Aspek-aspek konflik orang tua yang dikemukakan oleh Gottman
dan Declaire (Meizera, 2008) yaitu:
a. Terjadinya kekerasan fisik pada pasangan
Terjadinya kekerasan fisik ditandai dengan adanya perilaku
yang menunjukkan kekerasan fisik dari salah satu pasangan kepada
pasangannya atau kedua pasangan tersebut menunjukkan kekerasan
fisik. Contohnya menampar pasangannya atau saling memukul.

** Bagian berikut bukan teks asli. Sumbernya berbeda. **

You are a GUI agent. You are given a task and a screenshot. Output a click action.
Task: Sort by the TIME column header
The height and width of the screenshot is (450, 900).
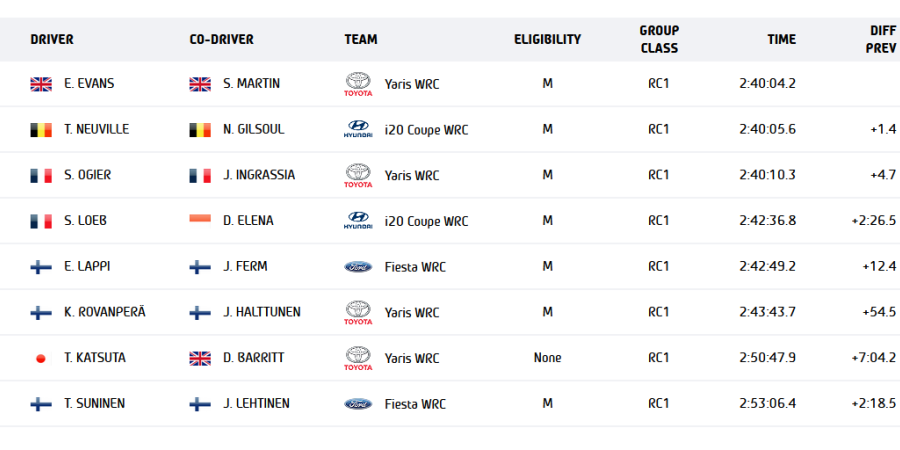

b. Pelontaran kekerasan secara verbal
Pelontarkan kekerasan secara verbal ditandai dengan adanya
perilaku yang menunjukkan penghinaan, kecaman atau ancaman
yang dilontarkan oleh salah satu pasangan kepada pasangannya atau
kedua-duanya saling menyerang secara verbal yang berakibat
menyakiti atau melukai perasaan pasangannya saat konflik terjadi.
c. Sikap bertahan
Sikap bertahan sebagai bentuk upaya membela diri saat konflik
terjadi atau upaya mempertahankan diri atas serangan umpatan dari
pasangannya. Sikap ini bisa terjadi secara verbal dan non verbal.
Contohnya sikap secara verbal, yaitu dengan sikap yang keras kepala
dan menggunakan logika, individu berusaha mempertahankan
pendapatnya dan merasa pendapatnyalah yang paling benar.
d. Menarik diri dari interaksi pasangannya.
Menarik diri dari interaksi pasangannya, yaitu perilaku yang
menunjukkan penghindaran dengan pasangannya dan biasanya
pasangannya menunjukkan perilaku diam seribu bahasa daripada
melontarkan kekecewaan terhadap pasangannya.
Berdasarkan dari pendapat ahli terkait aspek yang konflik suami
istri peniliti mengacu pada pendapat dari Grych, dkk (1992).